Mark Carney said that we are not in a consumer debt bubble – is he right?
The British economy is overly dependent on the consumer. We stopped making things and started buying and selling them in the 1980s. It is Margaret Thatcher’s legacy.
But this does not mean we are in a consumer bubble.
An economic or investment bubble describes a rapid surge in asset prices fuelled by irrationally exuberant behaviour. It is unwarranted by fundamentals and is unsustainable, inevitably collapsing under its own weight.
Yes, retail sales are rising faster than might be expected, given that wages are rising more slowly than prices. Yes, people are taking advantage of cheap money to buy consumer goods they don’t need. And yes, banks are forgetting the lessons of the past, encouraged to lend by a contradictory central bank which wrings its hands while at the same time providing cheap money.
But a bubble is fuelled by over-optimism. And there is little of that about. I expect the consumer can afford to keep grudgingly spending for a while yet.
Read more: Mark Carney: An interest rate rise is coming
What was Mark Carney supposed to say? You cannot seriously expect him to drop the B-bomb!
Call it what you want, judging from the number of warnings that have been issued by the Bank of England in recent months, the alarm bells are definitely ringing.

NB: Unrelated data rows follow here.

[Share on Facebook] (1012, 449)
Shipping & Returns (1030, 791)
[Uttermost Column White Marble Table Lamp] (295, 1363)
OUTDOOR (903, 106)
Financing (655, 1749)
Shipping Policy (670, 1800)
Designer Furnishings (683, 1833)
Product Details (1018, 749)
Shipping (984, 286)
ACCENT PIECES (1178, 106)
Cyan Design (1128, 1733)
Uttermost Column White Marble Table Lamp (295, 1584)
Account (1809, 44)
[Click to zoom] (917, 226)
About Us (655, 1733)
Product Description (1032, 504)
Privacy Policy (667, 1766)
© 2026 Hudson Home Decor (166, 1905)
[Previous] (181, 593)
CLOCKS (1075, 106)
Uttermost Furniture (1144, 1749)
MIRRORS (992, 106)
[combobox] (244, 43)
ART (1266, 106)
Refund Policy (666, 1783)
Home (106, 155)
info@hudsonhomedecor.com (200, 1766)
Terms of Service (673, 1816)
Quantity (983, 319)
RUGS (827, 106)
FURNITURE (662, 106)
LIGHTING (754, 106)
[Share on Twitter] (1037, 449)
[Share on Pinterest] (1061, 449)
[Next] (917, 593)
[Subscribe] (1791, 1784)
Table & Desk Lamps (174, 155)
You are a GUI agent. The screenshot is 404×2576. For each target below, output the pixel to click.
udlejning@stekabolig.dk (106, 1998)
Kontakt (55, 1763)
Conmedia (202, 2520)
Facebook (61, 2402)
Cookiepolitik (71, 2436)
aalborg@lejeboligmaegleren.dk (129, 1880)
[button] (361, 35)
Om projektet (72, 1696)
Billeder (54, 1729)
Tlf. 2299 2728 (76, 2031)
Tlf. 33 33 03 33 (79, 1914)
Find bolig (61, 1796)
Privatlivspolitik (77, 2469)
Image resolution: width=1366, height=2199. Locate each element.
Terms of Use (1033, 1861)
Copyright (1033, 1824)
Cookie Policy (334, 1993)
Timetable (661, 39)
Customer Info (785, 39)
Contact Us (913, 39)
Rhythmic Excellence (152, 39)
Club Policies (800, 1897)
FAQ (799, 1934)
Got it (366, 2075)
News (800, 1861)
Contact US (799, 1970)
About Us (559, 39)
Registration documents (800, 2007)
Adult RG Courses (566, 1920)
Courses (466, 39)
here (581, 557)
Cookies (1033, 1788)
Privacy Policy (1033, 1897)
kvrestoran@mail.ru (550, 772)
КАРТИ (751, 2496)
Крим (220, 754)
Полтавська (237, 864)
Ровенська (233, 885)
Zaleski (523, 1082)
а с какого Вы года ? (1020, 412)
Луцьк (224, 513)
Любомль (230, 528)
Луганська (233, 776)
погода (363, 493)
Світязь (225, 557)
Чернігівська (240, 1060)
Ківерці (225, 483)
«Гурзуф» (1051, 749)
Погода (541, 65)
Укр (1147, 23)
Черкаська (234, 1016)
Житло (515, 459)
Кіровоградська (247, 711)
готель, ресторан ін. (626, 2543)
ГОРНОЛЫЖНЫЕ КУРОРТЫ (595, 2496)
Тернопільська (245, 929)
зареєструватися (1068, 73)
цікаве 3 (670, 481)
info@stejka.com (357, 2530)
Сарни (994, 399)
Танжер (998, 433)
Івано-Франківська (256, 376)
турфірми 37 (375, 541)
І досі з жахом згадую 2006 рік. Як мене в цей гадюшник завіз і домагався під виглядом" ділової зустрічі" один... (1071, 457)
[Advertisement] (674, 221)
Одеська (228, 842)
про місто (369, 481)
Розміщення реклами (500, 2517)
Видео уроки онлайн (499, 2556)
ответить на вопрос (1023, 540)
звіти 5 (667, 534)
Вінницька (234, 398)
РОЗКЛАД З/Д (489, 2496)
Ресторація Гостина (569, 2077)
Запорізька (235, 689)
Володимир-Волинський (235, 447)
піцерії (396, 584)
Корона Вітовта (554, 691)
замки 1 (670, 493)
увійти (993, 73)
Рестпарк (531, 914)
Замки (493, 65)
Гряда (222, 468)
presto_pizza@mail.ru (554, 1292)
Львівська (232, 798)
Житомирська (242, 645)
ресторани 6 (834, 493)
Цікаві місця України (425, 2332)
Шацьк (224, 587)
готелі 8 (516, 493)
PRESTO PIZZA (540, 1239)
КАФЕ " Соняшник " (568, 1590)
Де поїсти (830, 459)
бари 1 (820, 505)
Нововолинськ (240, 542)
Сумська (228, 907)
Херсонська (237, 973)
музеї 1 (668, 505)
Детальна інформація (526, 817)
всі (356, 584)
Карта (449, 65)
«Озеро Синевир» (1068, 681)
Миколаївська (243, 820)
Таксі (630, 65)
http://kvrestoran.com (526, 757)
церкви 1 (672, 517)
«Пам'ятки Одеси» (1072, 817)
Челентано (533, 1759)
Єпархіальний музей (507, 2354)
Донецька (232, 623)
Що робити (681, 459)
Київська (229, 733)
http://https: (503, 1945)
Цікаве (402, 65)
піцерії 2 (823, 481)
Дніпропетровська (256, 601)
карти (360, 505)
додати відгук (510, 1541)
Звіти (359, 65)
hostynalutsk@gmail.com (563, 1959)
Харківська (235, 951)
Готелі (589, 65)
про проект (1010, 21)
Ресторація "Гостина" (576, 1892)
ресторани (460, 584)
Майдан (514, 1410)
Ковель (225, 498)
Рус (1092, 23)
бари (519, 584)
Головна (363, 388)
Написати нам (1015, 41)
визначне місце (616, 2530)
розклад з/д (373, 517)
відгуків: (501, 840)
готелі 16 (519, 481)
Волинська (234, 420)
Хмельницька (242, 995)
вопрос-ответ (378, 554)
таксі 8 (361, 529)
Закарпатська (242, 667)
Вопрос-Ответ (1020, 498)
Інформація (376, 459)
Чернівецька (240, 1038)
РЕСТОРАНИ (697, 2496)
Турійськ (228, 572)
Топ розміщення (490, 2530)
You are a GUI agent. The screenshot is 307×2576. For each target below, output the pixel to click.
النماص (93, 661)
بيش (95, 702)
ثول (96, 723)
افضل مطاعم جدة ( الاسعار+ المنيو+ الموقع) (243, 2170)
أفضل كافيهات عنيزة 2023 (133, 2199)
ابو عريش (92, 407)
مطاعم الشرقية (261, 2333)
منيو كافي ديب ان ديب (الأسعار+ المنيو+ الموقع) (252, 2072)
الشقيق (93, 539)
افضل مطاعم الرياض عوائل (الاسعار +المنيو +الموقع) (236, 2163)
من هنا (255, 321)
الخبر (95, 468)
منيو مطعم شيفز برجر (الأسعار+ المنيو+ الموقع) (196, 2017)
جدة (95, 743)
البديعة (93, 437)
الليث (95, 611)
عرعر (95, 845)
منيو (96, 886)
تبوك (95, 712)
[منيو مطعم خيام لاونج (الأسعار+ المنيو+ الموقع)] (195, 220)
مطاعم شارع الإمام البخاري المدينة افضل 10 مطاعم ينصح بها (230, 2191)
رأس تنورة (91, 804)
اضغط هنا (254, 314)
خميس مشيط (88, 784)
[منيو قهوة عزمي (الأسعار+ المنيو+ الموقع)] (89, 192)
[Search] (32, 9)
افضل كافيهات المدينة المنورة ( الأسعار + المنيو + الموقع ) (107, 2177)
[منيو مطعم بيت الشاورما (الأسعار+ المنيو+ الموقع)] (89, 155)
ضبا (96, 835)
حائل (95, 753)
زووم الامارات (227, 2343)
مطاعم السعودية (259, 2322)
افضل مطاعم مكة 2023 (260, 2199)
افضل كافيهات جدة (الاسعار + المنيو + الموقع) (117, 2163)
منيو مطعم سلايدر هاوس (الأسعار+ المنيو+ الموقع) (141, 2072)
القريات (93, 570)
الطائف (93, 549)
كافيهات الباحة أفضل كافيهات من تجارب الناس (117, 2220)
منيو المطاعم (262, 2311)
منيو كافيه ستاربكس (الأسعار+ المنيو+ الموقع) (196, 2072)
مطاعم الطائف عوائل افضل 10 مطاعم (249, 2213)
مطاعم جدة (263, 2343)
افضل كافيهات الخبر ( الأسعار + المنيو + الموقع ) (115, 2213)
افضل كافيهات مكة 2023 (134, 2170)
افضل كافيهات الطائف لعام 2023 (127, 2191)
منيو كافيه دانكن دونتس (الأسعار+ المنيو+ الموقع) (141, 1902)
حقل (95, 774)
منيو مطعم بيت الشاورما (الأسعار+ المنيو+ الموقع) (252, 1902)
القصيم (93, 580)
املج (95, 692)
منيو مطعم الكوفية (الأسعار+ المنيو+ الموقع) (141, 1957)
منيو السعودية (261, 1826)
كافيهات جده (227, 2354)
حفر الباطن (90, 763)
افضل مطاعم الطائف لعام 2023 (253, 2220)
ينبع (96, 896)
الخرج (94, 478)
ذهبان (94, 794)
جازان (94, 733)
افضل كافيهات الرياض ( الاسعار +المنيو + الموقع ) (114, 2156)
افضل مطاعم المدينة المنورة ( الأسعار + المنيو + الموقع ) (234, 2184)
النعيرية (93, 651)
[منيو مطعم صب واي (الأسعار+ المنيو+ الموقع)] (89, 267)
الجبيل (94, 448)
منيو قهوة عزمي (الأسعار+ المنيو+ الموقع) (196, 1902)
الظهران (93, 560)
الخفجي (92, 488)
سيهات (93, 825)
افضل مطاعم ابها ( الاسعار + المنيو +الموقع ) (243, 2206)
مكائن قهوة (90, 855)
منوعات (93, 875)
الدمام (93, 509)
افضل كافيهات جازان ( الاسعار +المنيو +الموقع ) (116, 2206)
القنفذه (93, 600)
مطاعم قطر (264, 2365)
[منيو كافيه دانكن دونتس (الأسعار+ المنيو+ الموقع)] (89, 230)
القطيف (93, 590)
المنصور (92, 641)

Consumer credit has grown by around 10 per cent in the 12 months to July 2017 – something we haven’t seen since the financial crisis. It continues to outgrow increases in household income, which have been slowing since the start of 2014.
There is no end in sight, and affordability for many people will continue to be squeezed even further.
We are probably not steering towards a sudden 2008-style implosion of our entire economy – many people who take out credit today can still very well afford it.
But with the system fuelling the over-indebtedness especially of young, low income families, there is no way around the fact that consumer credit is heading in the wrong direction, fast.